• **Exercise objective**:
For the records that follow, please set down exactly the lines between the one holding "Given: Open the Edit menu" and the one holding "The width and", inclusive, and only those.

• **Records for this exercise**:
+--

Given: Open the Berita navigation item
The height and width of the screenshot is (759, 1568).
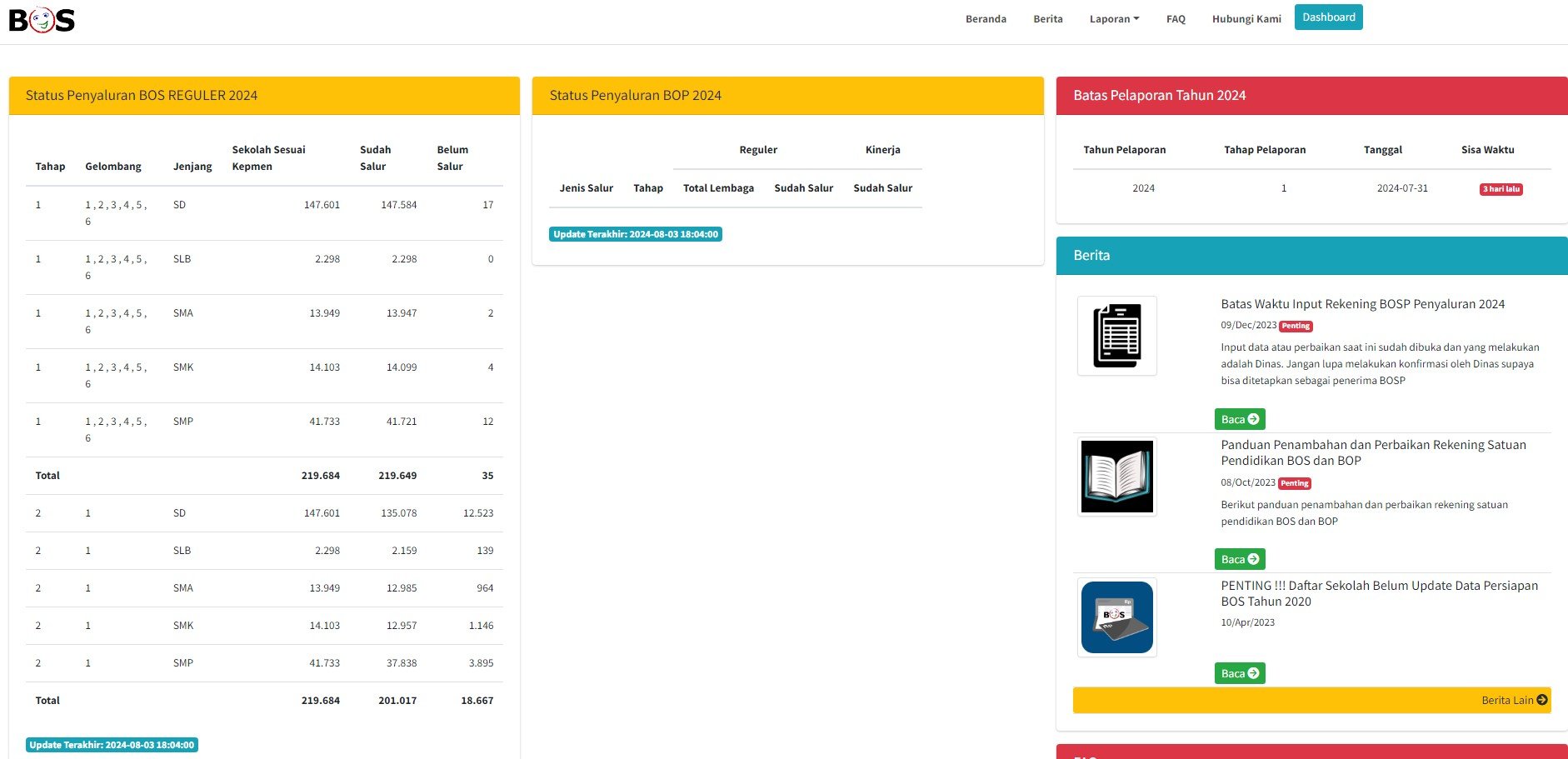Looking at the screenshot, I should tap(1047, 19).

+--

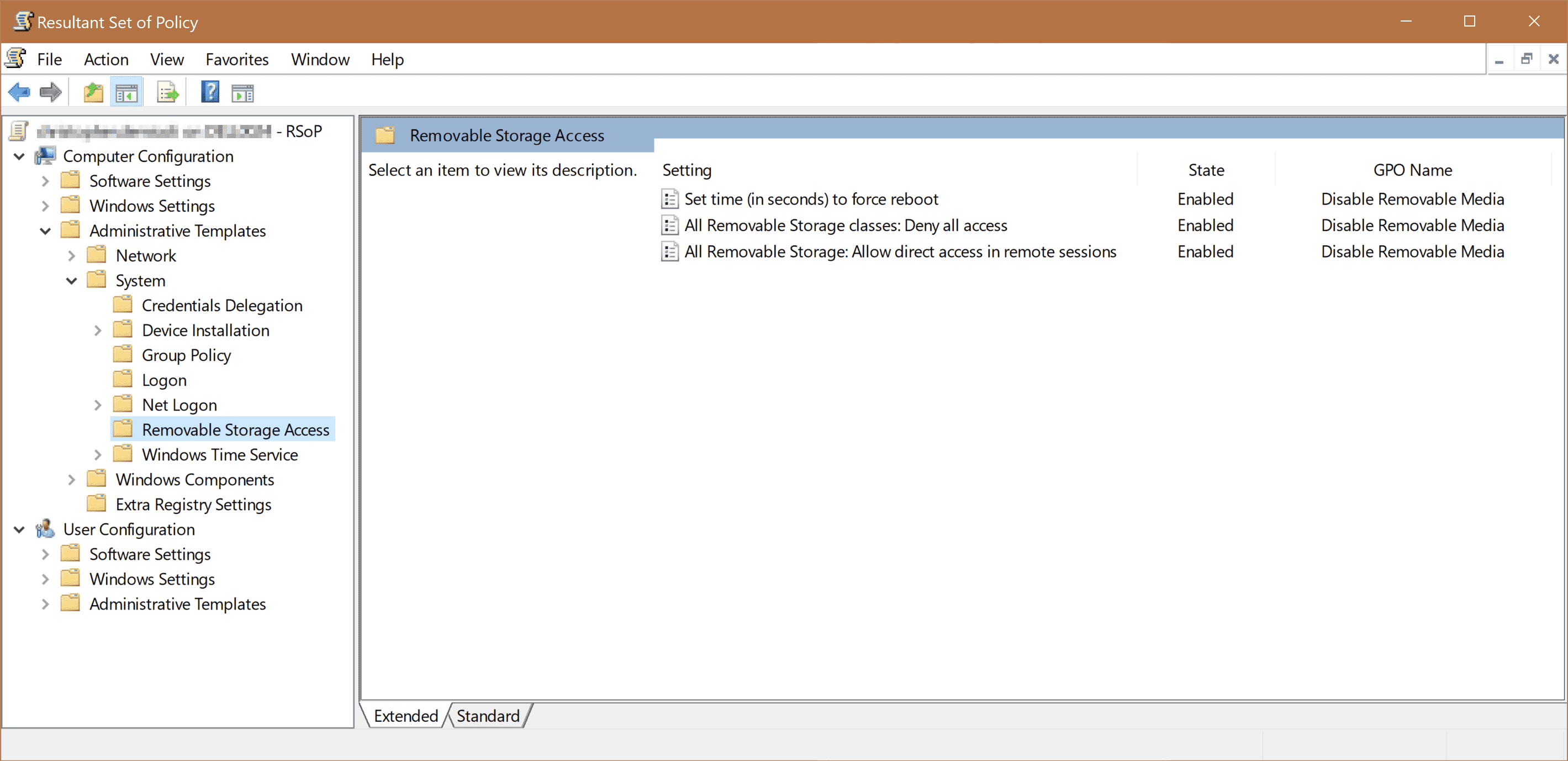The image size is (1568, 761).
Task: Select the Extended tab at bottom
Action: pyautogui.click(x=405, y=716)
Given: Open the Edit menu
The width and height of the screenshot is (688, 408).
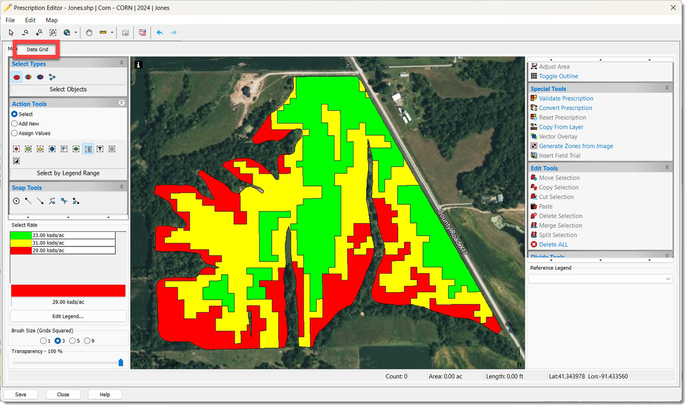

+--

• **Response**:
Given: Open the Edit menu
The width and height of the screenshot is (688, 408).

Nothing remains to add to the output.